La critique a de la chance : elle n'a aucune influence sur les ventes. En cela, le critique est l'inverse de l'influenceur. Cultivons cette différence qui fait sa puissance et son art.
Reformulons : la critique est forte quand elle fait vendre le journal, pas quand elle fait vendre le livre. Horizon intéressant.
Définition possible de l'activité critique : "montrer des traces, non inventer des preuves" (peut-être Blanchot, je cite de façon hasardeuse). Toujours Blanchot, sans guillemet : la critique est un genre littéraire ; le critique est un poète qui s'approche de la poésie par le non-être, en ce sens qu'il ne veut pas être poète, il dit "oui", "mais non" à la "littérature".
La critique se lie mal avec la poésie : la poésie ne s'adapte pas à la lecture cursive requise pour être critique ; ou l'inverse, c'est le critique qui ne s'adapte pas. À trancher.
Si tout le monde ne peut pas être artiste, un artiste peut surgir de n'importe où - c’est Ratatouille.
Joie dans la peine : parce qu'elle pèse moins qu'avant, la critique est moins corruptible. C'est l'écriture d'une lecture.
Aujourd'hui, c'est le libraire qui est maître, c'est lui qu'on écoute.
Formule heureuse : "Faisons comme tout le monde quand il s'agit de parler des Lettres : parlons chiffres".
Période néo-libérale où le désir de lire est disjoint de sa réalisation : tristesse. Pierre Bayard - triste, lui aussi. "Comment parler des livres qu'on n'a pas lus", on aimerait plutôt savoir pourquoi.
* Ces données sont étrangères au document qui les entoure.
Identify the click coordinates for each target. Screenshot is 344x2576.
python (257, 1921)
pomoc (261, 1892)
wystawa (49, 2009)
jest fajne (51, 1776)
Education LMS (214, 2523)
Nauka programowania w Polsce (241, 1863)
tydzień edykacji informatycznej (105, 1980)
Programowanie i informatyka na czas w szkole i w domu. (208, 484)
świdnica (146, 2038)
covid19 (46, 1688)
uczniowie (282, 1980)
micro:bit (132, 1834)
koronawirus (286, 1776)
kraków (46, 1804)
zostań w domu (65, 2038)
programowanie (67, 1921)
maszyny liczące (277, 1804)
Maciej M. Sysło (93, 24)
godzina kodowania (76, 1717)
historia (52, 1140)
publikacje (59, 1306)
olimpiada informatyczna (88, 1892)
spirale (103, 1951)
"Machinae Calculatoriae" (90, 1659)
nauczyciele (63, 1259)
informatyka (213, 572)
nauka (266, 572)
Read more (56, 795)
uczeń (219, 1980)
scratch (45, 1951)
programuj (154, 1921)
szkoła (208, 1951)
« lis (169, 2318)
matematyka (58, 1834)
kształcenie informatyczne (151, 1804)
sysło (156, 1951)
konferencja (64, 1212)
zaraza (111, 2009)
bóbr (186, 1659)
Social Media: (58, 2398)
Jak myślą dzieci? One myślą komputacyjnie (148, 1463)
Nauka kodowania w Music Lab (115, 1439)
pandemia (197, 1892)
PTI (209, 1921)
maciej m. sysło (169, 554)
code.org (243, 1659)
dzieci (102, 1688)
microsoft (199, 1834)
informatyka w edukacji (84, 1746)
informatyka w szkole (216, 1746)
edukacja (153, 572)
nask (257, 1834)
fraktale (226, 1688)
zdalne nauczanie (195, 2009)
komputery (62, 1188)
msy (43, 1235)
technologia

Devenue industrie, la littérature ne peut plus être critiquée. Devenue un métier, l'écriture est devenue difficilement critiquable : on s’attaque au gagne-pain d’un x.
Constat : l’édition a gagné sur la critique : « qui ne peut prendre parti doit se taire » (Wittgenstein).
L’illisible, c’est l’hyper-visibilité, c’est ce qui glisse. La littérature, elle, opacifie.
Critique : défense de l’esprit humain contre les automatismes.
Daney parle de productions incriticables pour définir ces oeuvres dont le succès relève de la sociologie et du marché, et non pas de l’art : pensée.
Littérature et critique ; critique de la littérature. Au fond, la littérature s’est plus intéressée à la critique que l’inverse : là, la critique artiste, la critique comme art.
Aujourd’hui, plus de gens qui écrivent que de gens qui lisent.
La lecture est avilissante, passive : ineptie. Vaine et fausse opposition que celle dressée entre l’activité de l’écriture et la passivité de la lecture.
À cette époque, la résistance et la grandeur de la critique est peut-être de lire les oeuvres à la place de ceux qui préfèrent les écrire : activité transmettrice.
Arnaud Viviant n'est peut-être pas le meilleur critique de son temps, et de toute façon, je ne le connais pas. Mais la forme de l'ouvrage qui bazarde des idées à tout va est intelligente : sur le temps de la lecture, ça pense - le texte.